> _Work to be completed_:
In the post about the headset cable repair, what did the writer use to try to reconnect the broken wires?

> _Passage to read_:
# Plantronics GameCom 780 USB Cable Repair



## ShoeLace1291 (May 27, 2009)

About 8 months or so back, I bought the Plantronics GameCom 780 USB Surround-Sound Headset. It's been great, except for the USB cable. The problem with it was that the cable itself was getting extremely curled up. The curls were hindering the overall length of the cable. I eventually decided to try to straighten out the cable by pulling it down along the corner of the edge of my desk, back and forth. This worked the first couple of times, however, the same spots started to curl up again. I tried it again, and it straightened. I was doing this while the headset was plugged in and I had music playing. At one point, the music stopped and I had no sound.

I decided to strip the insulation of the wire over the area that I was straightening and found that the wires inside had broken completely. I attempted to reconnect them with duct tape. When I found that that hadn't worked, I reattempted and reattempted, but I have not had any luck at all.

> _Stored data_:
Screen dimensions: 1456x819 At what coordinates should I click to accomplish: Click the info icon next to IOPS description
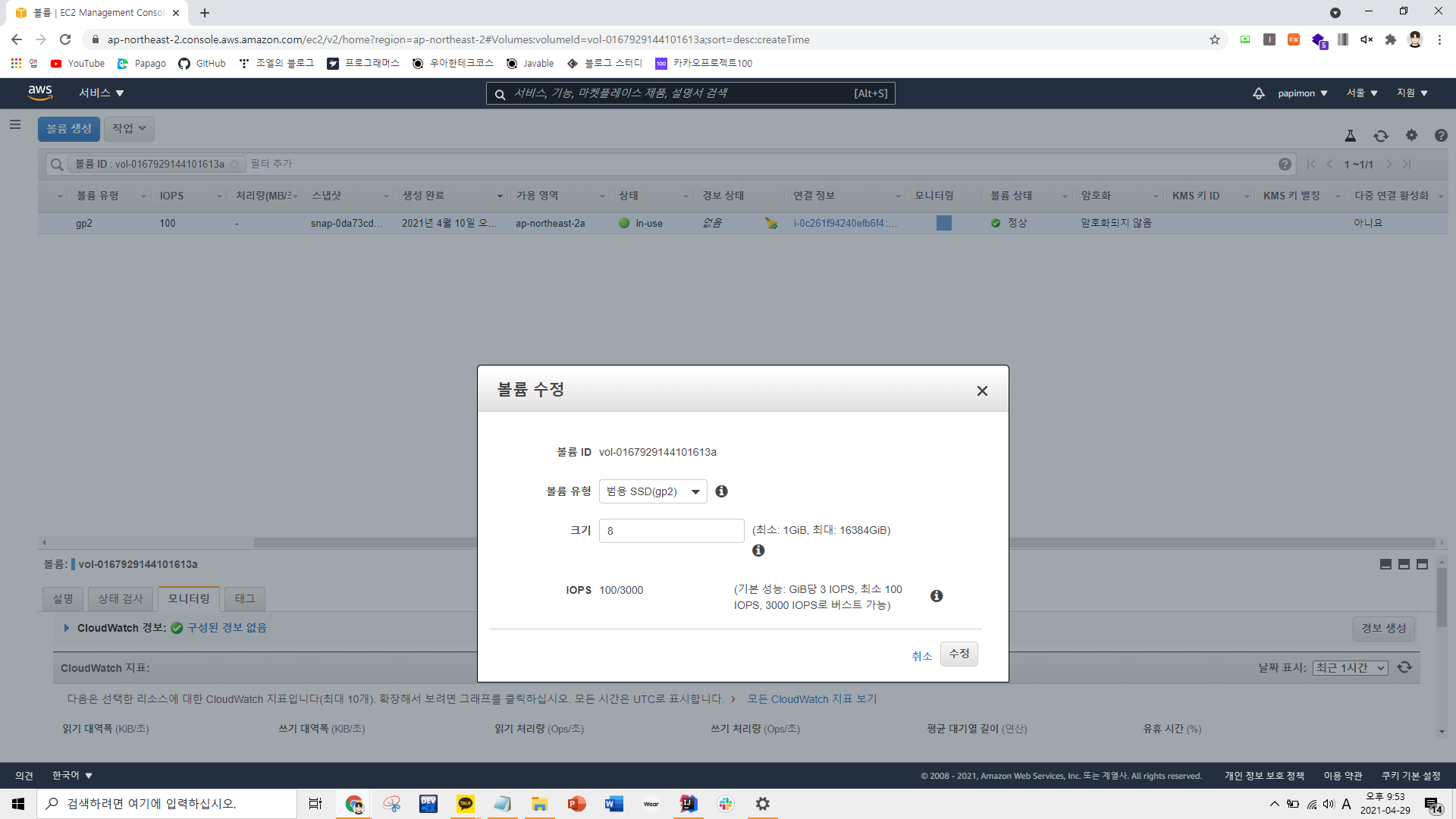tap(937, 596)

> _Problem solution_:
Duct tape.